Rosjanie utknęli na lotnisku. Chaos i krzyki
Jak informuje kanał Mash, rosyjscy turyści od siedmiu godzin nie mogą wylecieć z Kuby do Moskwy z powodu wadliwego samolotu. Rosjanie krzyczą w hali odlotów hasła: "chcemy wrócić do domu". Pomiędzy niektórymi pasażerami doszło do ostrej wymiany zdań.
09.02.2024 | aktual.: 09.02.2024 09:41
Zachodnie sankcje uderzają nie tylko w wojskowy, ale także cywilny przemysł lotniczy. Przekonali się o tym Rosjanie, którzy od kilku godzin nie mogą wylecieć z Kuby do Moskwy.
Rosjanie utknęli na lotnisku
Jak podaje kanał Mash, chodzi lot N4552 Cayo Coco – Moskwa linii lotniczych Nordwind, który miał wystartować 8 lutego o godz. 18 czasu lokalnego. "Jednak wylot został przesunięty na 05:40 rano, jako powód podano brak paliwa. Później powiedzieli, że samolot był uszkodzony" - czytamy.
Na lotnisku utknęło ok. 300 Rosjan, którzy przestają panować nad swoimi emocjami.
Oprócz wznoszenia okrzyków: "chcemy wrócić do domu", pomiędzy niektórymi turystami dochodzi do ostrej wymiany zdań.
Seria awarii samolotów
Od początku roku samoloty rosyjskich linii lotniczych psuły się co najmniej 15 razy. "W jednej trzeciej przypadków przyczyną był silnik" - pisał pod koniec stycznia portal "Nowa Edycja".
Według Federalnej Agencji Transportu Lotniczego w okresie od stycznia do listopada 2023 roku w Rosji doszło do 670 "poważnych incydentów lotniczych", z czego 400 było związanych z "awarią statku powietrznego".

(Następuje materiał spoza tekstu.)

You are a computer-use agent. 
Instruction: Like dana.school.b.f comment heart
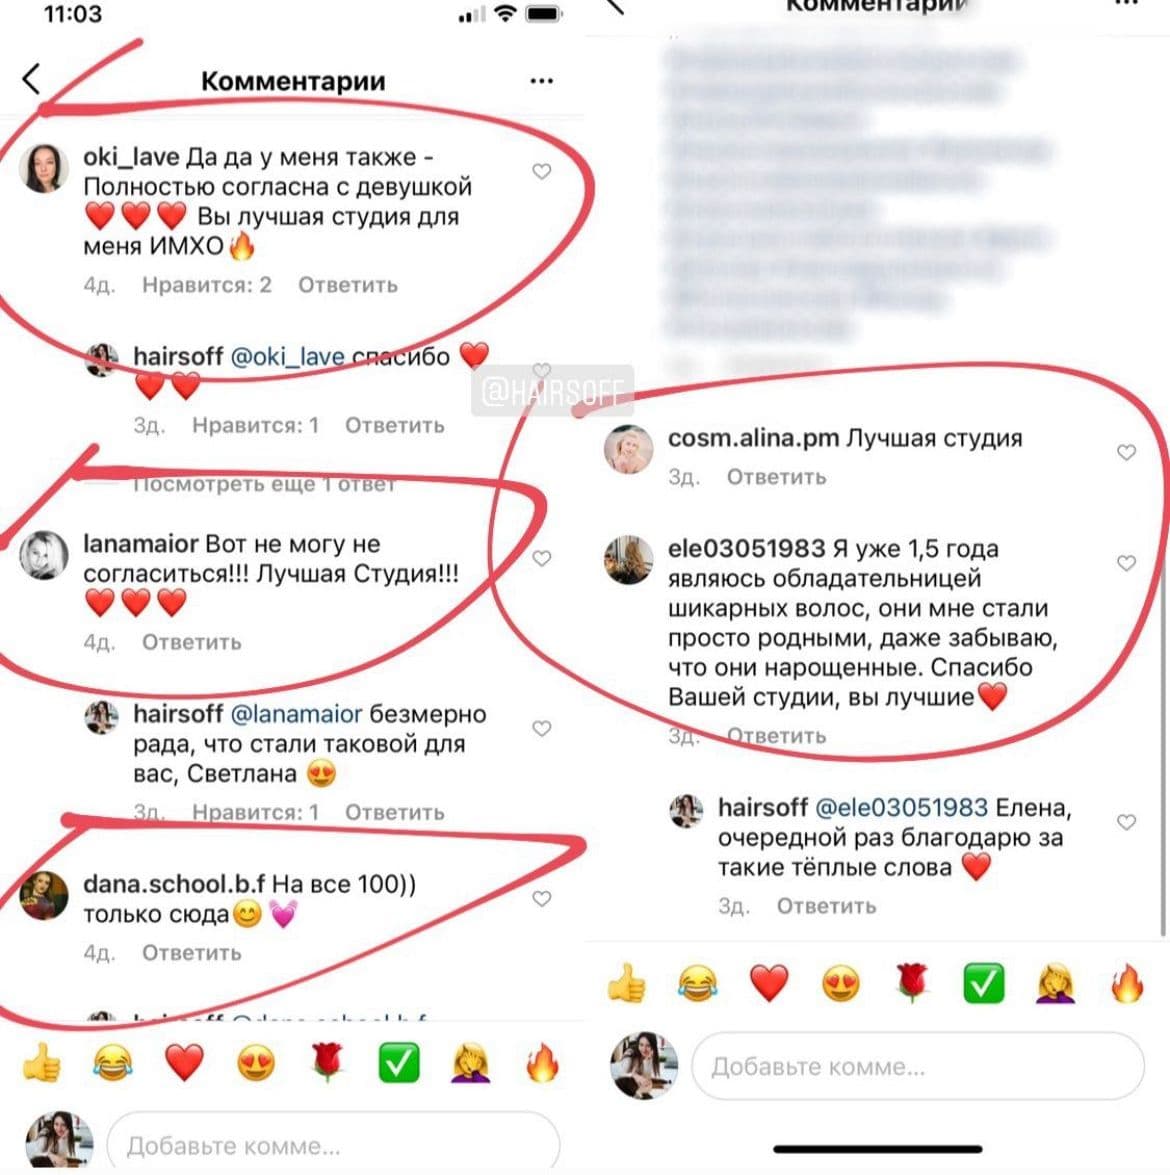tap(541, 898)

- Problemy są oczywiste: przewoźnicy nie mogą legalnie kupować oryginalnych części zamiennych. Władze lotnicze dopuszczają używanie części dłużej, niż pozwalają na to normy bezpieczeństwa, co prowadzi do wypadków - zauważa Andrej Patrakow, szef RunAvia, firmy specjalizującej się w bezpieczeństwie lotów.